Document segment:
□ □ □ □ □ □ □
And there were the packages we'd get from home — which meant New Orleans even though my younger siblings and I were born in Detroit — with Gulf crabs and shrimp packed in ice, bags of powerful chicory-laced coffee and filé, a spice hard to find in Detroit, for Mama's savory gumbo.

Mama cooked things other mothers didn't — gumbo, dirty rice, bread pudding, jambalaya and pralines. Foods considered exotic these days were the basics when I was growing up.

When I was older, sometimes Daddy and I traveled together. He would drive me off to college or we'd take a trip to New Orleans. As the road unfurled beneath us he would really let loose reminiscing about his days on the road with Danny Barker or Jay McShann. It seemed like Daddy had been everywhere in these United States.

He could exaggerate at times. Mama, Esther Gabriel, used to say, "Percy, you put yeast in everything." But I have found some of the things I considered his biggest fibs turned out to be true. Places he'd been, things he'd done, people he'd played with. Daddy said that he'd played with Jimmy Witherspoon and Sidney Bechet, that my uncle played with Bessie Smith and my cousin played with Fats Domino. He bragged that our family was known around the world.

My attitude to these statements when they'd slip out matter-of-factly in conversations was, "Yeah, right."

It was all true.

One time in the mid 1970s I took my sister Joyce to see a rock and roll revival film for her birthday. Little Richard was the big attraction for her, Chuck Berry for me. Sitting in the theater's darkness we saw Fats Domino come bumping his piano across the stage. When the camera panned across the horn section, I was surprised to see my cousin Clarence Ford on saxophone, blowing classic rhythm and blues riffs from the music's roots.

When I came home bubbling with the news, Daddy's attitude was a blasé "I told you so."

It was around then that I was becoming aware of the great musical tradition we were a part of. Some time during high school I went to a John

Lee Hooker show at a coffee house. Daddy laughed and said that he'd played with Hooker and the blues man wasn't much of a musician. As it turned out a few of my relatives had performed with Hooker. Again it was that sophisticated city blues versus the primitive country blues attitude.
□ □ □ □ □ □ □
Available data:
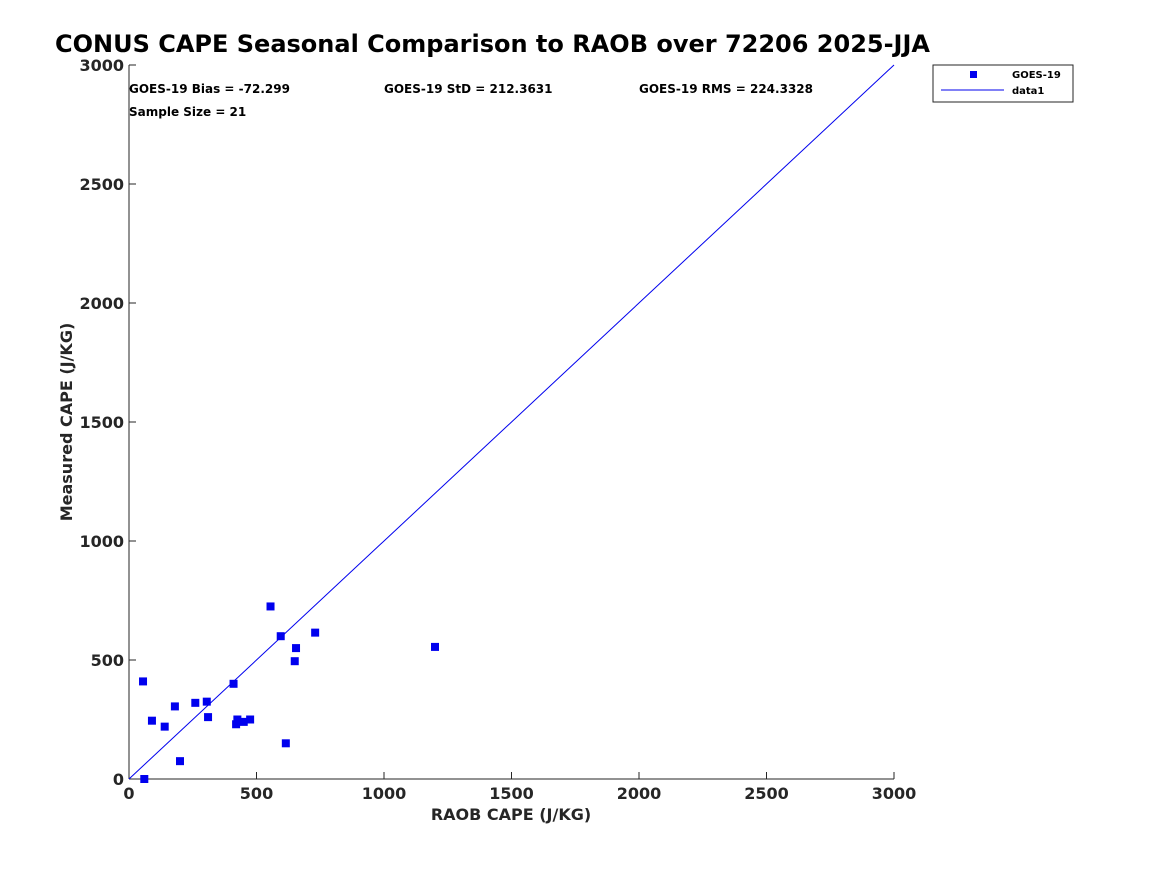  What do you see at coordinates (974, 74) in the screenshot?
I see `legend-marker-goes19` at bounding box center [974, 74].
□ □ □ □ □ □ □
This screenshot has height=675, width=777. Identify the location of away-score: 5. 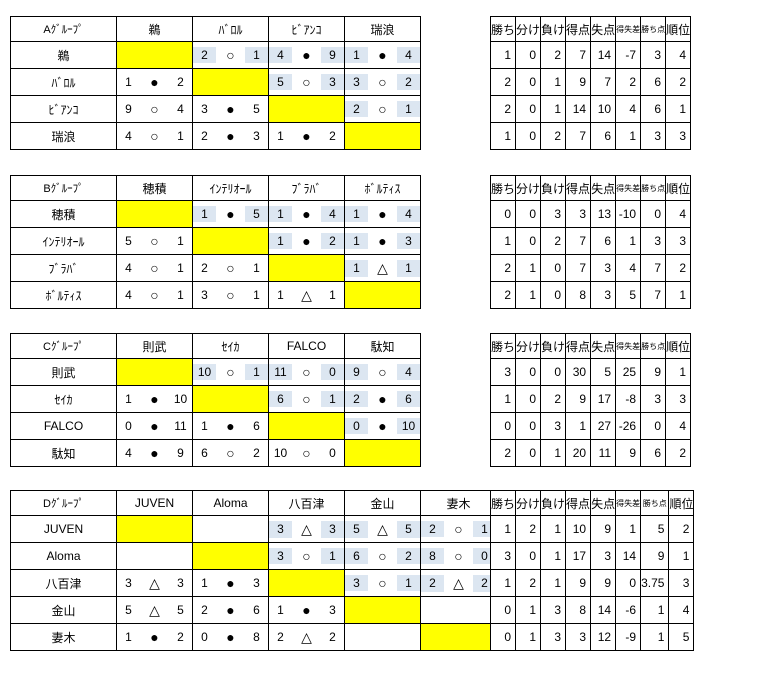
□ □ □ □ □ □ □
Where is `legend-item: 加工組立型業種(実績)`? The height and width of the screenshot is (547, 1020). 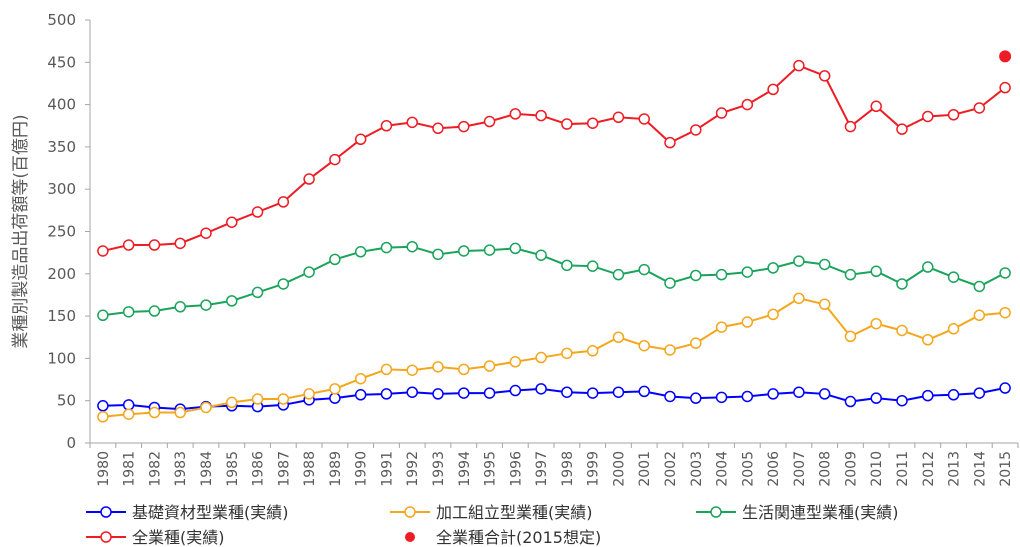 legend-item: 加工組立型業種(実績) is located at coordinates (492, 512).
□ □ □ □ □ □ □
Exercise requirements:
#1 From the family-music memoir passage, list the dishes that Mama cooked and other mothers didn't.
#2 Answer these questions from the family-music memoir passage:
(a) Which sister did the narrator take to the rock and roll revival film, and for what occasion?
(b) What instrument was Clarence Ford playing in that film?
(c) What did Mama say to Daddy about his exaggerating?

Answers per task:
#1 Gumbo, dirty rice, bread pudding, jambalaya, pralines

#2
(a) Joyce, for her birthday.
(b) Saxophone.
(c) "Percy, you put yeast in everything."